A história de Carlos Eduardo não é diferente das de milhões de pessoas que imigram para outro país, seja um jovem paquistanês que vem para Portugal ou uma jovem portuguesa que vai para a Alemanha. E há uma constante a quase todos os que imigrantes em qualquer país: estão expostos.

Esta segunda-feira, dia 16 de setembro, Carlos Eduardo foi com outros funcionários recuperar maquinaria da empresa para a qual trabalhavam, que se encontrava numa zona afetada pelos incêndios. Acabou engolido pelas chamas e foi encontrado carbonizado.

Calculo que seja natural que as pessoas façam de tudo para proteger os seus bens perante uma calamidade destas. Mas até que ponto estarão as pessoas dispostas a ir? E que consequências haverá para quem, procurando preservar a sua vida, se atreve a dizer que não?

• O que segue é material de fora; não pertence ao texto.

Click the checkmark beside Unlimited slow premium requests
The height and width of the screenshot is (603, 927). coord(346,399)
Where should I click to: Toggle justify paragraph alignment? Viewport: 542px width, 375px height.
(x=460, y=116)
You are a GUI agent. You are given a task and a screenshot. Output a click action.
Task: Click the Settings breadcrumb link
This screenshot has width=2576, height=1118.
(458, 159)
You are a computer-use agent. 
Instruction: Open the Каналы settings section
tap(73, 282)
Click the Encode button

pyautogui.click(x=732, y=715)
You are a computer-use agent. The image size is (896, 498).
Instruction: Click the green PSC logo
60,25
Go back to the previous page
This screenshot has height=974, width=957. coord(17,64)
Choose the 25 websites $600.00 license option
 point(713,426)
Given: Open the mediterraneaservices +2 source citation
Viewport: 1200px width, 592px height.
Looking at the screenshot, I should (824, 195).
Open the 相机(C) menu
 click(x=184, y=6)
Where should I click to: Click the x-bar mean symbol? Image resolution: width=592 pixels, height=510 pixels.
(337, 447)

Os imigrantes são quem está mais exposto.

Os imigrantes são quem, muitas vezes, tem de se provar mais para mostrar que vale. Já todos ouvimos as velhas narrativas: “Vêm para ganhar subsídios”, “não fazem nada”, “são preguiçosos” e outras semelhantes. Estão longe de casa, muitas vezes longe da família. O que ganham é parte para si, parte para dar a pais e filhos. Estão dispostos a fazer mais. Não conhecem as leis e os seus direitos. São muitas vezes sujeitos a situações no limiar da imoralidade (ou da ilegalidade?) sem o saberem. E mesmo quando o sabem, fazem-no porque, muitas vezes, não têm outra opção.

Sempre que se repete a narrativa contra os imigrantes, estamos a descaraterizar uma pessoa, a diminui-la, a aumentar não só a desconfiança da sociedade como um todo, mas também o próprio desespero de quem apenas imigra em busca de uma vida melhor. Sempre que o fazemos, encorajamos aqueles que estão dispostos a abusar dessa diminuição e desse desespero para ganhos próprios.

Carlos Eduardo morreu porque a sua empresa pôs em risco a vida dos próprios trabalhadores para salvar as suas máquinas. Carlos Eduardo morreu porque o seu desespero o levou a pôr em risco a própria vida, por um trabalho. Carlos Eduardo morreu porque aqueles que falam contra a imigração tornaram-no, aos olhos da sociedade, menos valioso que a máquina da sua empresa.

Que todos os eventuais responsáveis sejam punidos de acordo com a justiça e como manda a lei.